_BRANO DA LEGGERE_:
______________________________
Prima di rinchiudersi nello scantinato. Prima di fissare il suo pugno colmo di mosche. Prima di mutarsi in ragno e penzolare amaramente dai fili delle sue fragilità.
Un tempo l'uomo del sottosuolo era solo un ragazzo che gironzolava per il mondo.
Vicoli, immondizie, carcasse d'automobili, voci spezzate, ragnatele polverose e sbafi di merda lungo i marciapiedi. Persone soprattutto, volti su cui passare il palmo della mano per non dimenticarli più.
Nove piccoli pezzi, un solo grande cordone ombelicale da tagliare. Ciao mamma, ciao papà, ciao cane, ciao rock. Regalo, lettera, discorso d'addio? Sì. Ma il regalo è un filtro ricavato da un biglietto usato del bus, la lettera è scritta da un amico stronzo e il discorso è pieno di sputazzi e vaffanculo.
______________________________
_REQUISITI DEL COMPITO_: Elenca tutto ciò a cui il brano sull'uomo del sottosuolo rivolge un «ciao».

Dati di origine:
______________________________
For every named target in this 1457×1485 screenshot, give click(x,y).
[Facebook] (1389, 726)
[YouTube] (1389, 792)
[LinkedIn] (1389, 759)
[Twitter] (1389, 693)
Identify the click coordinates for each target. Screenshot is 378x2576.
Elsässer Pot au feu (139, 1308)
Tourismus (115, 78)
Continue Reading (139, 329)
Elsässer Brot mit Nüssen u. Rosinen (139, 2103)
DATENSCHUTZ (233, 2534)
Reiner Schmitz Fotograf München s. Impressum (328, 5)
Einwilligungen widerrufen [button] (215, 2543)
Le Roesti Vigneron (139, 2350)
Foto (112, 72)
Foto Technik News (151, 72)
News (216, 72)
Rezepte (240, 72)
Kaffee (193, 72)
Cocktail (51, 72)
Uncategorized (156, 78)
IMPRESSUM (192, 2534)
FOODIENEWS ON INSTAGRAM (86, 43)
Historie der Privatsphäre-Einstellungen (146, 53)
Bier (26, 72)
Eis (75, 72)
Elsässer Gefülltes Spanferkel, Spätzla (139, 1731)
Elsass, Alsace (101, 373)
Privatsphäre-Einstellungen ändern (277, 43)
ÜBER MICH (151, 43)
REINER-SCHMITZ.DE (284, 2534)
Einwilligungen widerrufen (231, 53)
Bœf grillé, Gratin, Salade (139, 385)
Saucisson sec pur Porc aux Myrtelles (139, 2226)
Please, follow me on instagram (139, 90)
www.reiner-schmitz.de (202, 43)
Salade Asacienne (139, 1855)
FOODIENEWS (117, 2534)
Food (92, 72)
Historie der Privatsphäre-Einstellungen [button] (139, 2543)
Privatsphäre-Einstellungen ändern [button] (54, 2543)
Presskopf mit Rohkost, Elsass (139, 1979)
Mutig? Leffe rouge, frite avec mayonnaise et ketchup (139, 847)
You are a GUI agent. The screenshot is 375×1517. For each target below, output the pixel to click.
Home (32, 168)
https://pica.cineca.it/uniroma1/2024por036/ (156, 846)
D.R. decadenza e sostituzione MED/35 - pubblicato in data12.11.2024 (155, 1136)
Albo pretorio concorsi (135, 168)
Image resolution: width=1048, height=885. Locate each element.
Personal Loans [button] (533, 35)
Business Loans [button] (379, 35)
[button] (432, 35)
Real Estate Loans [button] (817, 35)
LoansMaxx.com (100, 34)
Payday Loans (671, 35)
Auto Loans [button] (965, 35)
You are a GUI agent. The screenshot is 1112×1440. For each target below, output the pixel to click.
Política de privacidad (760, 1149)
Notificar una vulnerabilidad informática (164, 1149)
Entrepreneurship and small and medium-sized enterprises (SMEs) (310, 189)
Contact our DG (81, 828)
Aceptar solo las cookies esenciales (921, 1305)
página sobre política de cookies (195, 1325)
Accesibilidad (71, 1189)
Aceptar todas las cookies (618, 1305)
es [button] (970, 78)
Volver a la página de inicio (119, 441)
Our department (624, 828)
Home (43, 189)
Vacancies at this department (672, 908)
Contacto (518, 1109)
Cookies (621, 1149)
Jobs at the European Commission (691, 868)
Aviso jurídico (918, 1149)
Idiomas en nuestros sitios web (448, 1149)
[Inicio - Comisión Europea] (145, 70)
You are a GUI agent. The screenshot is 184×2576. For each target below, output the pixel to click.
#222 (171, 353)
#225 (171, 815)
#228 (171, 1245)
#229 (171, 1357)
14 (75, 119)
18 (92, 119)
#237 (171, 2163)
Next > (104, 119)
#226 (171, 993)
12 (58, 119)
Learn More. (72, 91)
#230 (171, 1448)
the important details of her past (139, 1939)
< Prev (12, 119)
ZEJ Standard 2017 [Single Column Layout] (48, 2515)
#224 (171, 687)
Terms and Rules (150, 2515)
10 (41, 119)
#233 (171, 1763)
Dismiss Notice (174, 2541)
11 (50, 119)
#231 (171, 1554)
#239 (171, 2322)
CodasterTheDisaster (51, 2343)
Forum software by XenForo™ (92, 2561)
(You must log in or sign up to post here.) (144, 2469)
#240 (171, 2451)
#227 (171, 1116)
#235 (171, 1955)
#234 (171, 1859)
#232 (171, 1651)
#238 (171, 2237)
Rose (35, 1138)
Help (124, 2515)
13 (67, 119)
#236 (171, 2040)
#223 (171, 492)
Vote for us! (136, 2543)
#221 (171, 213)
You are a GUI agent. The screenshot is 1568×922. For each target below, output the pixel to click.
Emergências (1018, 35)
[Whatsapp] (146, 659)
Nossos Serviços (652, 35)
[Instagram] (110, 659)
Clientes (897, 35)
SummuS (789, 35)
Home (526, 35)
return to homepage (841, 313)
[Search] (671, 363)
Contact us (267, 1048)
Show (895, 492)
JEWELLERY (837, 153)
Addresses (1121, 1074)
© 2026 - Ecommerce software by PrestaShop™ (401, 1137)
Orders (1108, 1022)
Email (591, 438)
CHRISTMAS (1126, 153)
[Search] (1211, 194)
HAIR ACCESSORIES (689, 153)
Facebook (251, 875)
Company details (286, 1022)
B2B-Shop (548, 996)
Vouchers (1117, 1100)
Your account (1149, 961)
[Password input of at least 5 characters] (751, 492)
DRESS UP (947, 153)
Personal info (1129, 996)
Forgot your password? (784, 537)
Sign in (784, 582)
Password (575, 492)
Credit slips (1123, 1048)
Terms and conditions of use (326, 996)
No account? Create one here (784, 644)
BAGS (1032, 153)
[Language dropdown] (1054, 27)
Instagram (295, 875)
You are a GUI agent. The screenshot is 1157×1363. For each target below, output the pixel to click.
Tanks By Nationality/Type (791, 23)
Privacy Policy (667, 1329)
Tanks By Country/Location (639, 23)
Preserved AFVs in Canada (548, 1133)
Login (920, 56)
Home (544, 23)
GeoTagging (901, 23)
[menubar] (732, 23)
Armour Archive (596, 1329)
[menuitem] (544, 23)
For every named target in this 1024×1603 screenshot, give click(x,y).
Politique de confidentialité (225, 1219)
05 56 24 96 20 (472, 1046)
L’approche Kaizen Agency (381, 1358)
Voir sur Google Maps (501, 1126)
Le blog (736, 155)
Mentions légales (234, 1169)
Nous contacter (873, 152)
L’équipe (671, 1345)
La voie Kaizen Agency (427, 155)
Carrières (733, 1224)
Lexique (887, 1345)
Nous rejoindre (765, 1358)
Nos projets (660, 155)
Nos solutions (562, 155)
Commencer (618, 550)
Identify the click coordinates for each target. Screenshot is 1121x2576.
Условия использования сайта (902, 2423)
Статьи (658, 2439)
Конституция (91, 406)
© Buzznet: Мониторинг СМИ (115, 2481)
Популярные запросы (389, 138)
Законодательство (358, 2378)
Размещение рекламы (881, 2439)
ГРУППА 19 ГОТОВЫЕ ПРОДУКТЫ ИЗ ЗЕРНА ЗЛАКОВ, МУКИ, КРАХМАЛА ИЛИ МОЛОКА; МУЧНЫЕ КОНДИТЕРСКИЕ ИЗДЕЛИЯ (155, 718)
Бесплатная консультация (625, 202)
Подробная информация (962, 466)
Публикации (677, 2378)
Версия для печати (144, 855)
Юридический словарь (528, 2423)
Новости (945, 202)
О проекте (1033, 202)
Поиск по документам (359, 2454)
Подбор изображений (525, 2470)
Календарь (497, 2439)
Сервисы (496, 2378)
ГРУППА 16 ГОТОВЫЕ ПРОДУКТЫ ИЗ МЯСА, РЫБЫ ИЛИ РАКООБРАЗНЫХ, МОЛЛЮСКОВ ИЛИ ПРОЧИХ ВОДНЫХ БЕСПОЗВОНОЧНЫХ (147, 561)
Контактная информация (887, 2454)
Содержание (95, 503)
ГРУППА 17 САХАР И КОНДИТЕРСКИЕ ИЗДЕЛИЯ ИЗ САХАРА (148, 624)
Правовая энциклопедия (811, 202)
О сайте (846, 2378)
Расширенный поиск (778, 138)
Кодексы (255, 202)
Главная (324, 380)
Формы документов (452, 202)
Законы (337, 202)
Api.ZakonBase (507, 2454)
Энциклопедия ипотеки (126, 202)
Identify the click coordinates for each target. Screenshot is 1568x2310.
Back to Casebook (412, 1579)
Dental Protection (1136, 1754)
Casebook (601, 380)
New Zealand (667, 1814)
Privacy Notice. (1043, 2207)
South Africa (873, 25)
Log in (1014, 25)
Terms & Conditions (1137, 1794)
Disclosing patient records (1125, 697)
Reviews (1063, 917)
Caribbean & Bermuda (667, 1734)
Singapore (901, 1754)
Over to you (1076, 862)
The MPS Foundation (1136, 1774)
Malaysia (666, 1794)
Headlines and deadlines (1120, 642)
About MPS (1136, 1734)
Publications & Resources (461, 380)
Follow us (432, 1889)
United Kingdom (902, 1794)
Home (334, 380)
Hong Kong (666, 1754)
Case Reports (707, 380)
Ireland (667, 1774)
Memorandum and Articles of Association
______________________________
_RISPOSTA FINALE_: mamma, papà, cane, rock